__Short exercise__.
Please revise the records from the line that has "The height and width of the screenshot is (185, 594)." through the end of the records, replacing "Enabled" with "Active" and leaving everything else unchanged. Give only those lines, without the pictures.
################
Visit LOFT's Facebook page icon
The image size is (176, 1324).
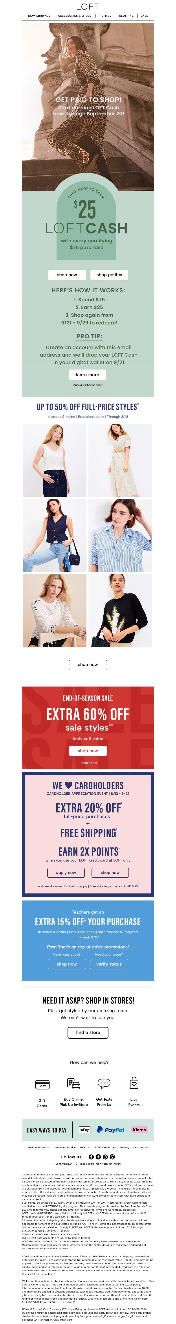tap(91, 1156)
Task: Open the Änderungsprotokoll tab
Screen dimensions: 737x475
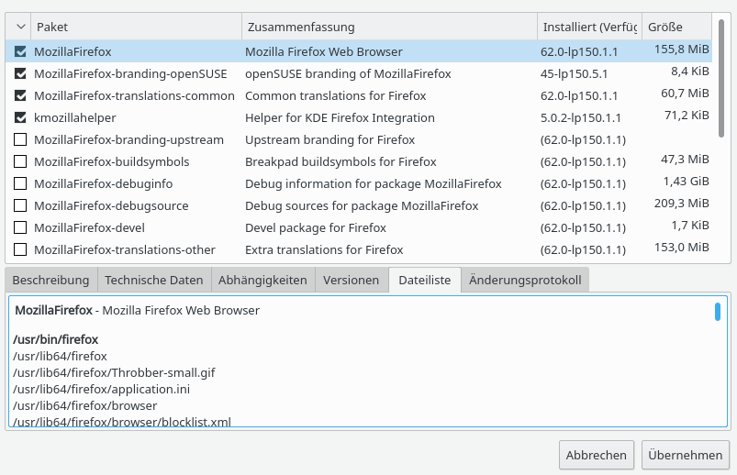Action: click(525, 280)
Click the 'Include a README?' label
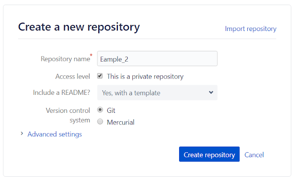 pos(61,93)
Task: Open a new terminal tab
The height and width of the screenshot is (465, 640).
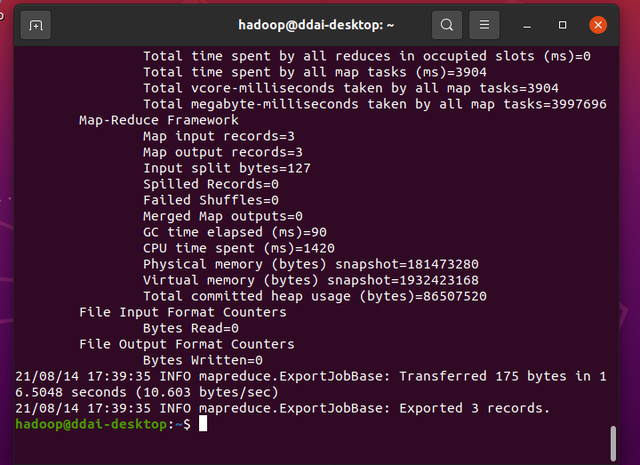Action: [36, 25]
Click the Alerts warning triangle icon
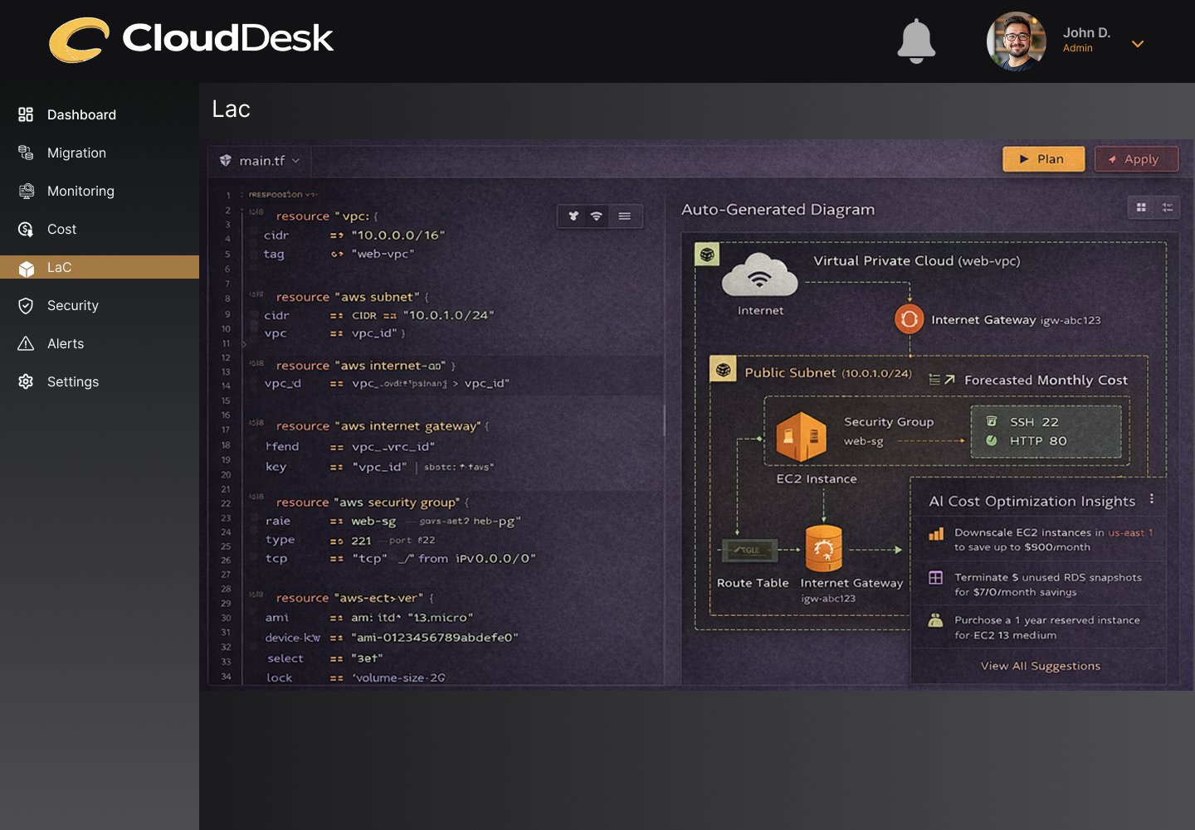 click(x=27, y=343)
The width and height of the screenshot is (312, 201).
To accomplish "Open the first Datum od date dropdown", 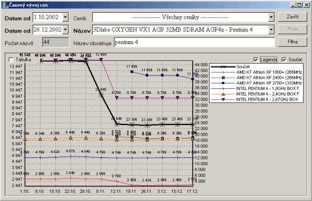I will click(65, 17).
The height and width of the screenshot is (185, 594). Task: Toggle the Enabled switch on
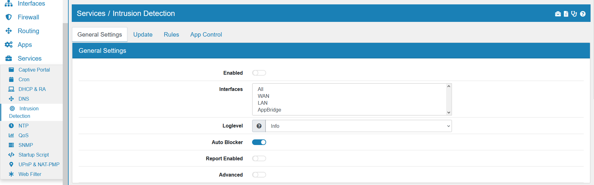[259, 73]
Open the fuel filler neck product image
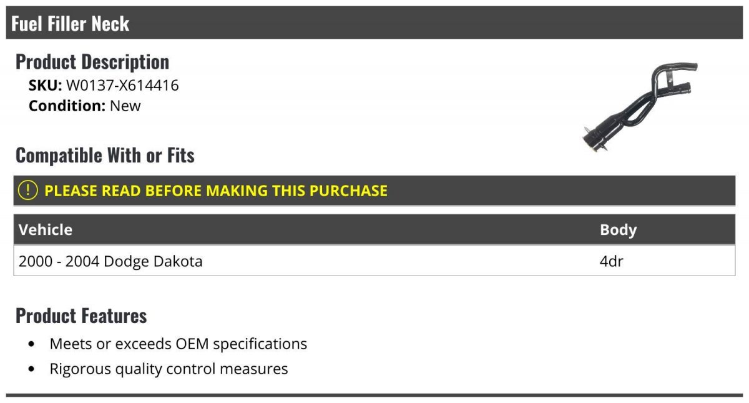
################
__Full output__.
The height and width of the screenshot is (185, 594). Task: Toggle the Active switch on
[259, 73]
Open the fuel filler neck product image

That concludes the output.